WHITE LIE: 4 STARS. “a fascinating study in deception.”

“White Lie,” a new drama now on VOD, is a study in the lengths a person will go to find attention, sympathy and yes, even money, on social media.

Set in Hamilton, Ontario, the story focusses on Katie (Kacey Rohl), a university student diagnosed with terminal melanoma skin cancer. Trouble is, she isn’t sick. To create the illusion, she shaves her head, pretends to go to chemo treatments and takes pills that make her look unwell.

Her make-believe condition has made her a semi-celebrity on campus and the recipient of funds raised by the #Fight4Katie campaign, money that she uses to pay a doctor to fake medical records. “Make something up,” she says. “Whatever you write is what I have.”

Her girlfriend Jennifer (Amber Anderson) is a staunch supporter who really thinks Katie is sick. But not everyone does. Her own father (Martin Donovan) doesn’t believe she’s ill, and fears she is repeating behavior from her youth. When her mother killed herself Katie faked an illness to excuse herself from school. Now, tired of her constant requests for money he goes public with his fears, exposing Katie as a fraud on the event page for her fundraiser. “She is faking cancer,” he writes. “The money she is raising is for herself and not for charity.”

Will she own up to her scam or will she continue to deceive everyone around her?

“White Lie” is a fascinating study in deception. While we never learn exactly what motivates Katie, writer-director duo Calvin Thomas and Yonah Lewis weave a convincing tale of the seduction of presenting a life on social media that fits a concocted narrative. In Katie’s case it’s an extreme manipulation of the truth, the cousin of the curated Instagram life style posts millions of people post every day.

The film’s most impressive feat is in its treatment of Katie. She is, by all standards, duplicitous and manipulative, and yet Rohl’s sensitive performance humanizes the Machiavellian character without ever cutting her any slack. When Katie’s fears and past trauma are laid bare it reveals the possibility that she is driven by a force that she doesn’t completely understand. It doesn’t excuse her behavior but it creates that psychological push and pull between disgust and empathy that keeps “White Lie” compelling.

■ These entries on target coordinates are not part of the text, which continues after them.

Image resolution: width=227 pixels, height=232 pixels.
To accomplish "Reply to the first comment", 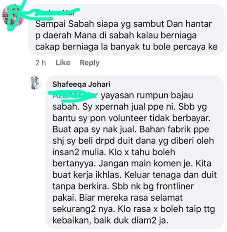I will coord(90,63).
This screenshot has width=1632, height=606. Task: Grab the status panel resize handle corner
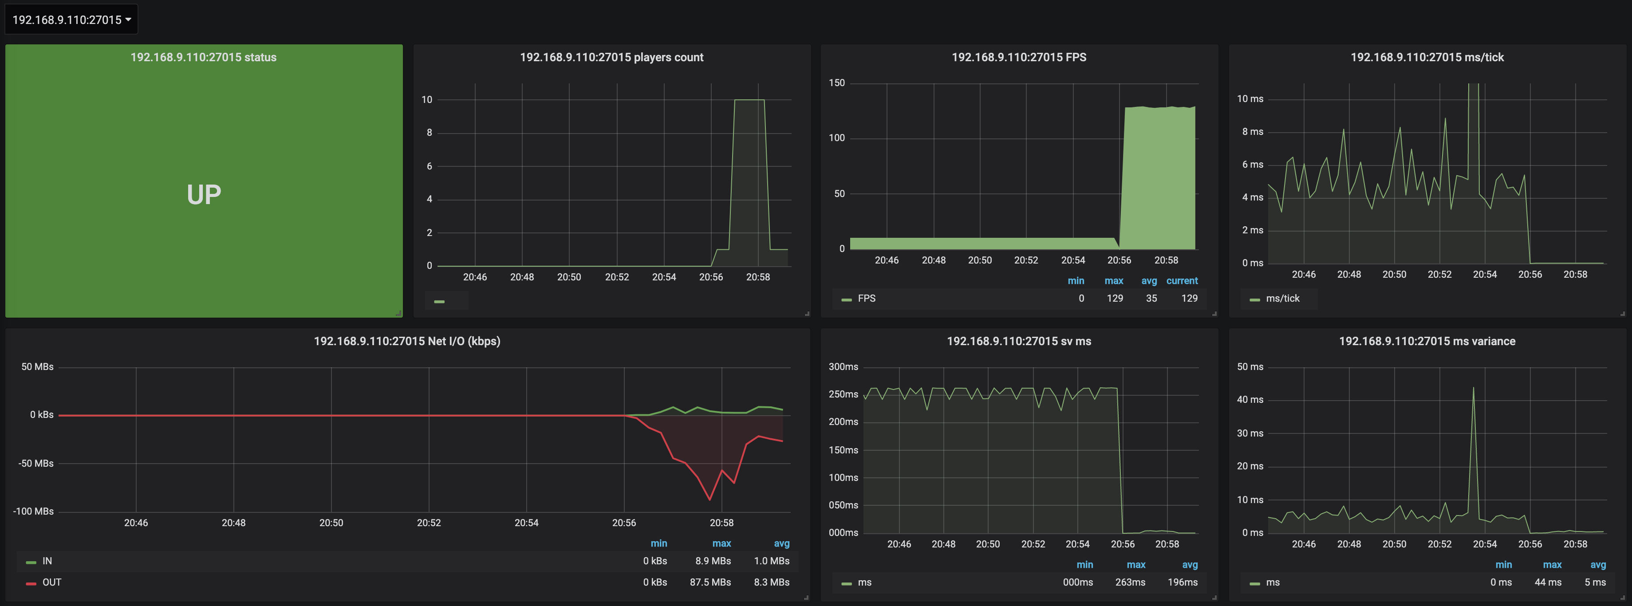(x=398, y=313)
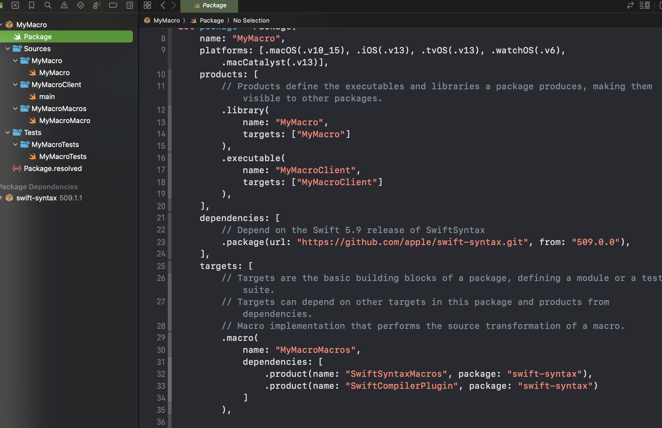662x428 pixels.
Task: Go back with the left chevron
Action: pyautogui.click(x=163, y=5)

COME TO DADDY: 2 ½ STARS. “should please midnight madness fans.”

Family reunions are often fraught with tension. Old wounds are opened by familiarity bred by contempt but few reconciliations have turned as dark and twisted as the father and son get together in Elijah Wood’s new thriller “Come to Daddy.”

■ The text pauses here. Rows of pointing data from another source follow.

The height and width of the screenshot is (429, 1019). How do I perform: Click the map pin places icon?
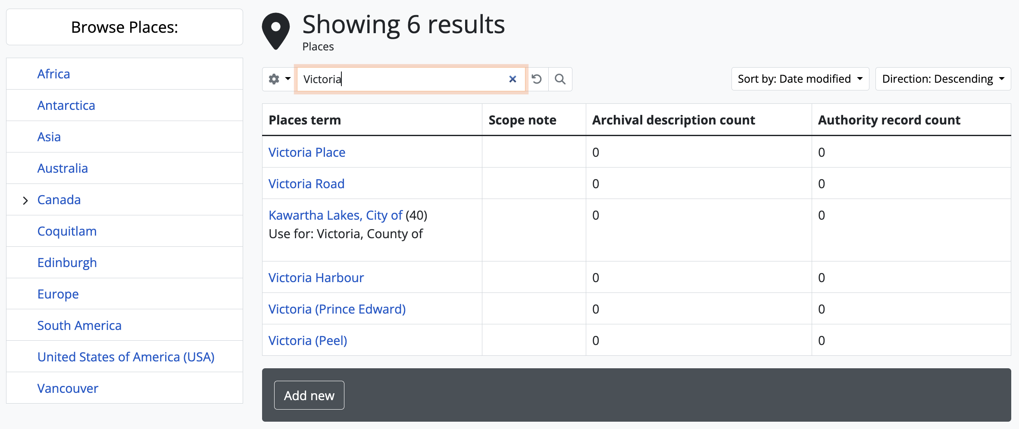pos(276,31)
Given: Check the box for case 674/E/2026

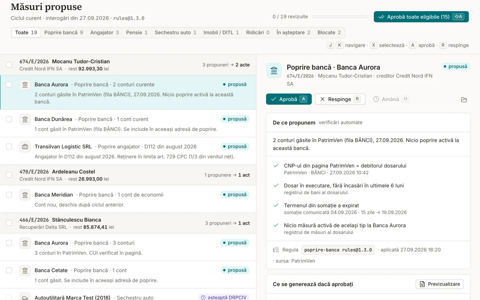Looking at the screenshot, I should click(9, 65).
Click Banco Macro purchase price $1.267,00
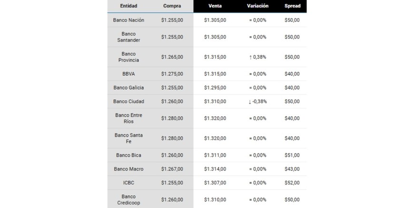The height and width of the screenshot is (208, 414). point(172,169)
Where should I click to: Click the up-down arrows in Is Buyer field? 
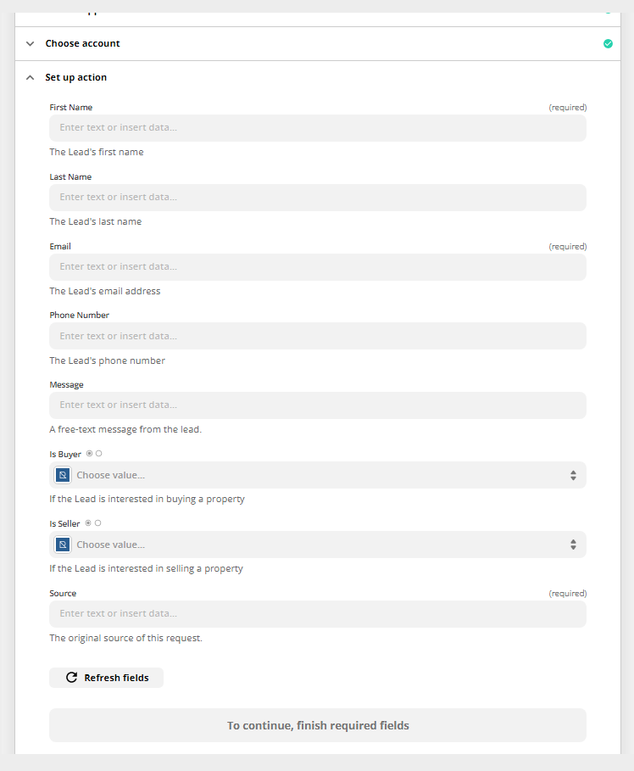pyautogui.click(x=573, y=475)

Wood is Norval, a self-described music industry big deal, raised by his single mother in Beverly Hills. After receiving a letter from his estranged father requesting a face-to-face meeting, he makes the trip to a remote California home to meet a man he barely knows. He’s met by Brian (Stephen McHattie), a flinty, drunken older man with a sharp tongue. When Brian tries to impress the older man by dropping Elton John’s name, Brian calls him out in an embarrassing and cruel way. The situation doesn’t improve with the introduction of alcohol and soon the situation becomes dangerous.

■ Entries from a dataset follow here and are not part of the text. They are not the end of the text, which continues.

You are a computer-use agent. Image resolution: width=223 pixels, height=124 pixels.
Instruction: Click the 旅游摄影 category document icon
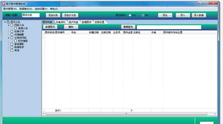[x=12, y=44]
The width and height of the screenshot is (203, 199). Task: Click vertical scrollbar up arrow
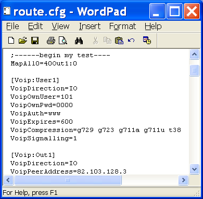coord(194,55)
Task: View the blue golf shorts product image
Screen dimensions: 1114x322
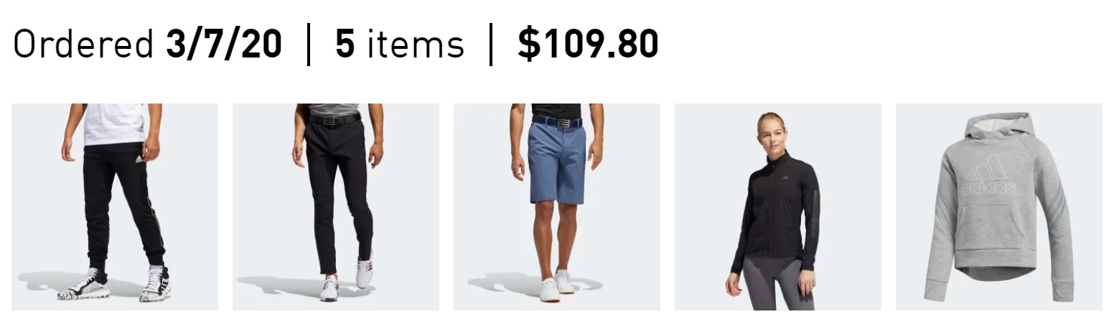Action: 557,207
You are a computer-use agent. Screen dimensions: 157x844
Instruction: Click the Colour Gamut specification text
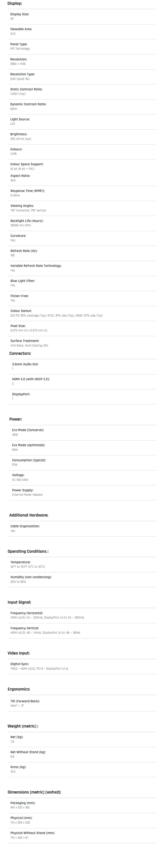coord(56,316)
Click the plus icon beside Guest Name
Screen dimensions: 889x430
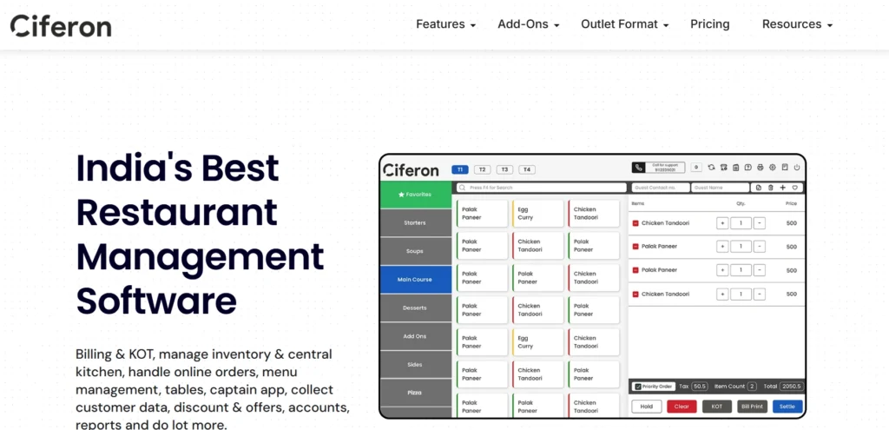coord(783,188)
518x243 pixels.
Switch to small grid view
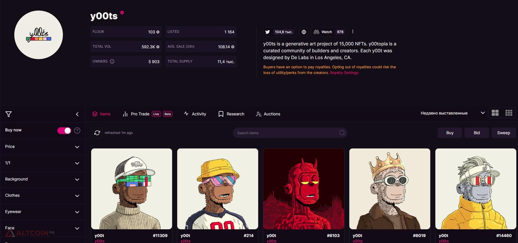click(x=509, y=113)
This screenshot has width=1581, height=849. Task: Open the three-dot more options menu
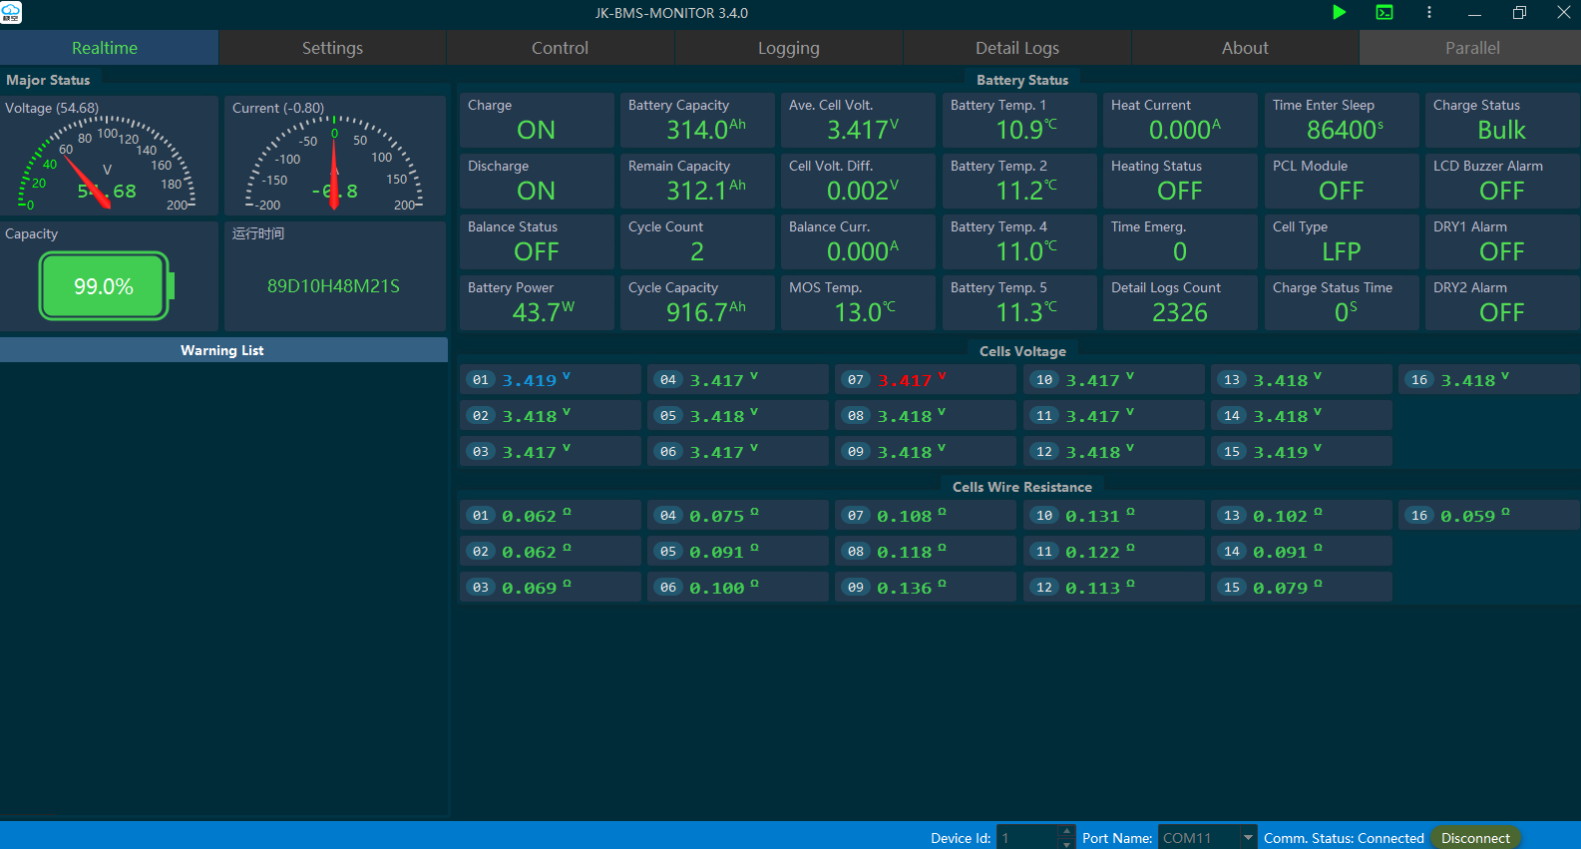1429,13
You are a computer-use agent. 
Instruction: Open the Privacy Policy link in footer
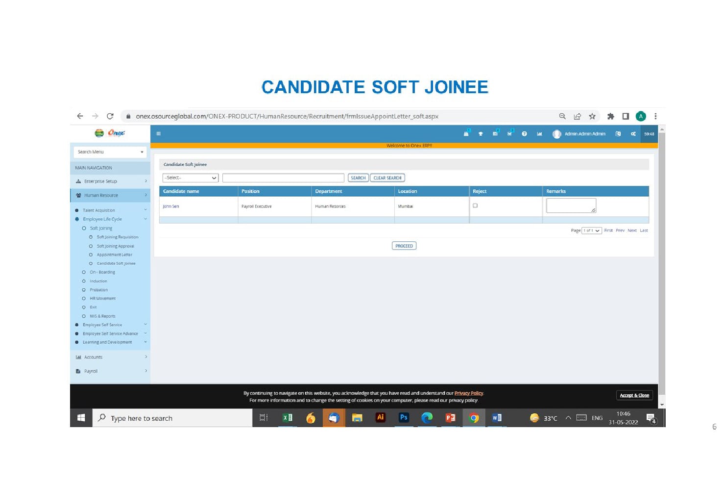point(468,393)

That’s it! No spoilers here. Trust me when I say that unless your family gatherings include torture and excrement dripped shivs, you haven’t experienced a father and son situation quite like this before.

Darkly humorous and disquieting, “Come to Daddy” is a gonzo thriller that revels in the off-kilter nature of the escalating intrigue of the story. As the running time clicks through to the end credits the stakes for Noval surge in increasingly outrageous ways. It’s all good, gory fun that plays up the absurdity of the situation while still maintaining the complexity of the father-son relationship. It’s a mish mash of revenge, squeamish violence and surreal family drama that should please midnight madness fans but leave others reaching for a barf bag.